[opendtv] Re: 1080P Question

  • From: Kilroy Hughes <Kilroy.Hughes@xxxxxxxxxxxxx>
  • To: "opendtv@xxxxxxxxxxxxx" <opendtv@xxxxxxxxxxxxx>
  • Date: Tue, 22 Sep 2009 20:50:51 +0000

Sounds like you are talking about inverse 3:2 FIELDS, which is mostly 
invertible on 60 field systems (aside from lag needed for cadence detection you 
mention).  Deinterlacers in modern displays will use all sorts of tricks to 
generate 60 or 120 FRAMES per second for display, including automatic 3:2 
detection; but even when they get top and bottom fields from different sample 
times (normal for interlaced capture), they'll generate a couple decent frames 
using lots of tricks including motion estimation (to "reposition" odd and even 
lines from time separated fields to synthesize a progressive frame), so there 
isn't a different update rate, and the reduction in resolution isn't dramatic, 
like switching from "weave" to "bob" with dumb deinterlacing.

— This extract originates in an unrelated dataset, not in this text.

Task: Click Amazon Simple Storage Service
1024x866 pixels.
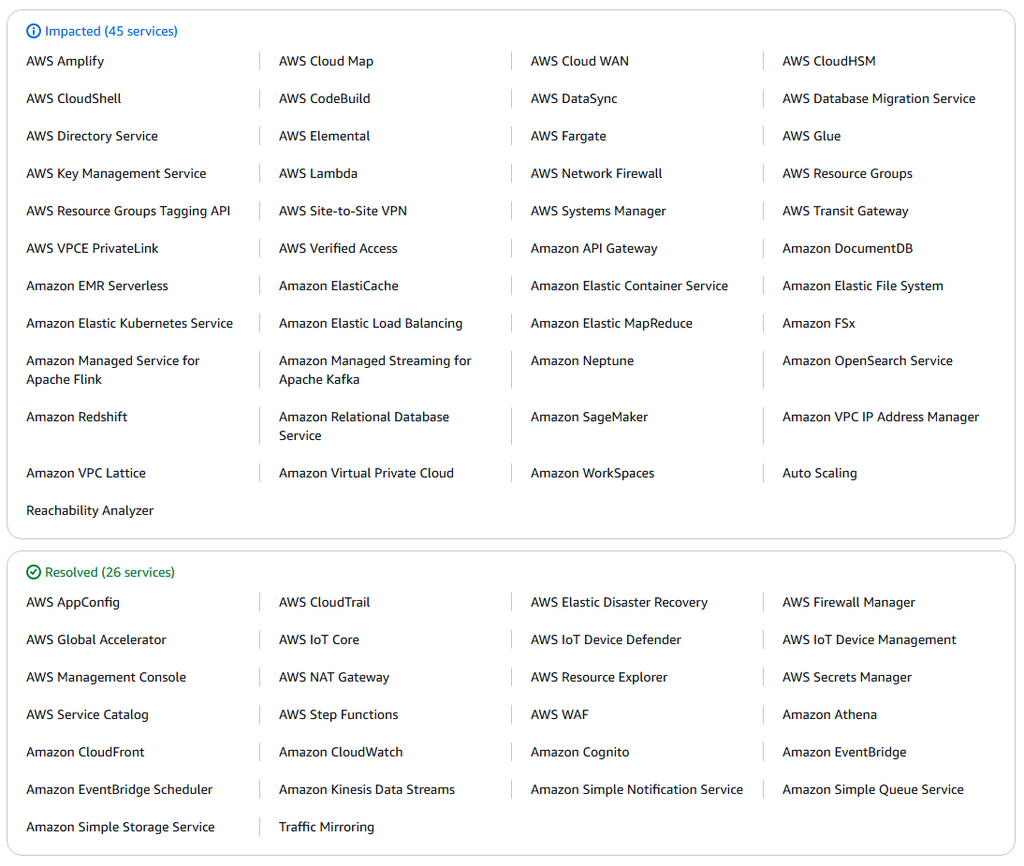Action: (120, 828)
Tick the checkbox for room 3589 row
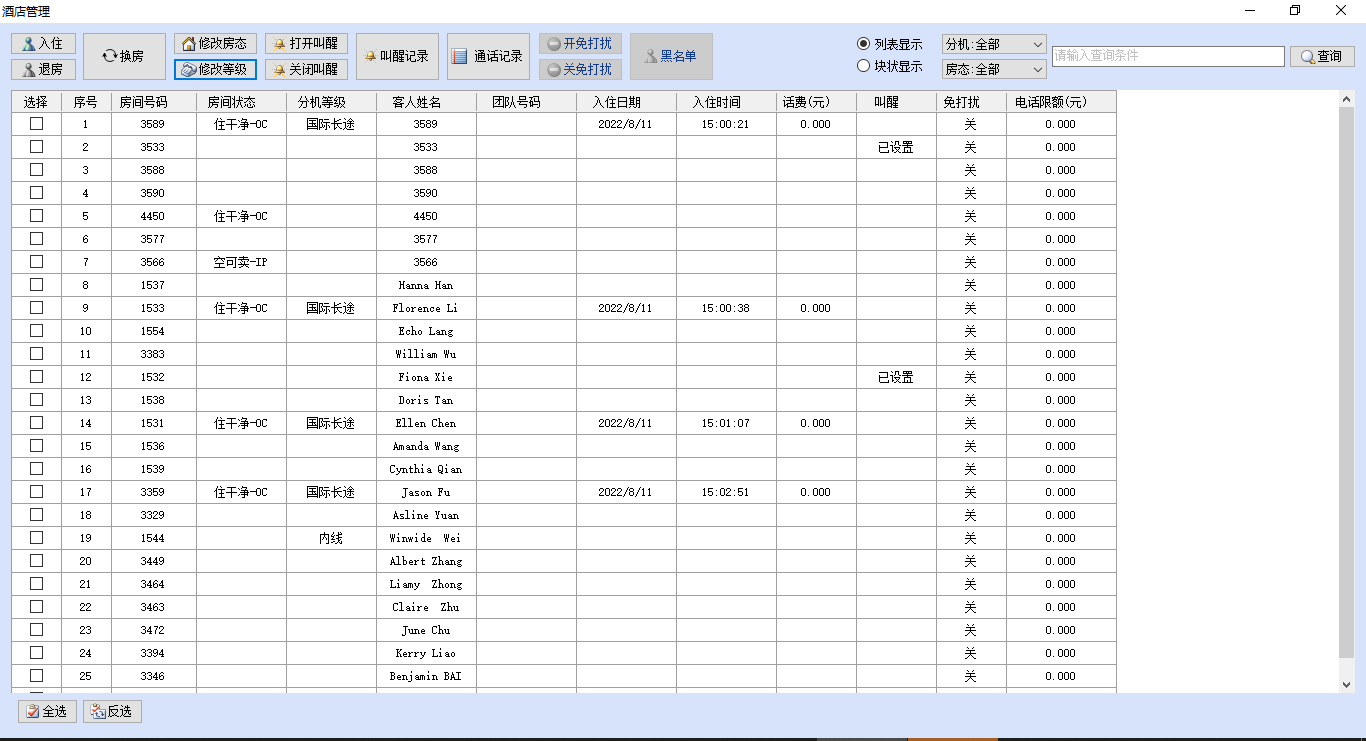The width and height of the screenshot is (1366, 741). tap(37, 124)
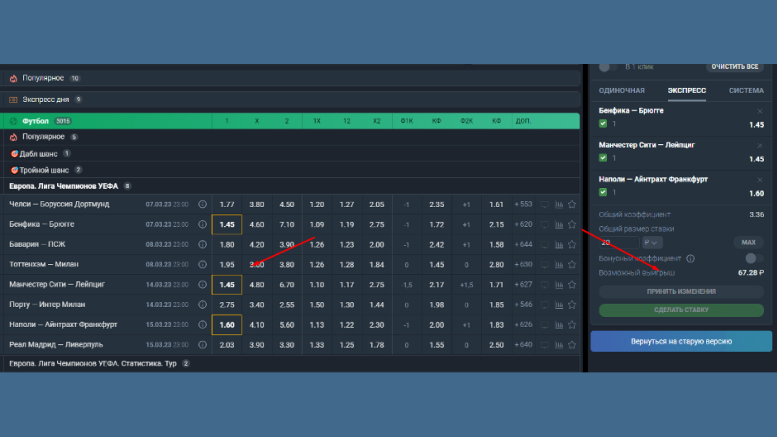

3:2 FRAME repeat is a different kettle of fish, and particularly stinky. 
There's no "mush frame" made from fields of two different time samples like 3:2 
FIELD pull down, so you have one progressive frame cleanly exposed for 84ms and 
the next for 126ms ... that creates a very accurate and annoying judder; not 
obscured by overlapping fields, phosphor persistence, twitter filtering, 
Gaussian splatter, etc.

So STBs that generate 60P output (mostly Blu-ray and HD DVD players) usually 
use "deinterlacers" that either work on the 60 field/s 3:2 field signal they 
all generate for legacy video connections, or do some more creative conversion 
of 24 frames to 60 frames.  Either way, the results aren't invertible by 
throwing away repeat fields ... partly because there aren't any, but mostly 
because the frames sent over the wire are synthesized/blended from the 24 
originals, and no "cadence" remains to identify original frames even if they do 
remain untouched.  After "deinterlacing" you can't put 24P Humpty Dumpty back 
together again in the display.

It is better for an STB playing 24P content to output at 30i with 3:2 pulldown 
if the display or interface doesn't support a 24P signal.  Most displays will 
recognize the 3:2 FIELD pattern, chuck the repeat fields, and use the undamaged 
24P in the display (in a variety of ways) to generate progressive images. 

24P over the wire is best, but 30i with 3:2 fields is a close second.  120Hz 
displays can jump between 4 or 5 repeats without much trouble if they get the 
messy mix of sample rates typical of a broadcast stream (telecine intercut with 
commercials, news, sports, etc.), but can lock on reliably at 5X 24P or 4X 30P 
or 2X 60P for most disc and Internet content, which tends to be designed for 
progressive content and progressive displays.

Kilroy Hughes

-----Original Message-----
From: opendtv-bounce@xxxxxxxxxxxxx [mailto:opendtv-bounce@xxxxxxxxxxxxx] On 
Behalf Of Tom Barry
Sent: Tuesday, September 22, 2009 12:24 PM
To: opendtv@xxxxxxxxxxxxx
Subject: [opendtv] Re: 1080P Question

Kilroy Hughes wrote:

-- quote --
PS. IMO, Devices that "deinterlace" 24P to output 60P should be recycled ASAP.  
Forcing the display to guess whether the real sample rate was 42ms or 16 ms and 
interpolate whatever mixed frames that came from the STB deinterlacer for 120Hz 
update (vs. just starting with a clean 24P signal) is very bad system design, 
and one reason display interpolation often looks bad.

---

I have written commercial code to do this, not counting the in-between
frames.   On broadcast TV it may have to deal with source material
switching back and forth from interlaced to telecined fairly rapidly,
not even counting during commercial breaks.   It can still be done more
or less reliably except for a couple frames at the transitions.

I wonder how fast an LCD multisync TV could change sync rates?   It
might make for some interesting visual effects.  The various code I've
worked on was still outputting frames (or progressive duplicates) at 60
Hz.   I've never really considered the problem of delaying the
presentation time to 24 Hz. multiples after identifying telecined
material.  Doing it accurately at 120 Hz still has many of the same
problems if you really want judder free smooth motion.  But do-able.

Though I'm still in favor of giving all TV's the processing power to fix
all the legacy conveniences and sins of the broadcast industry. 
Processing power is getting pretty cheap these days.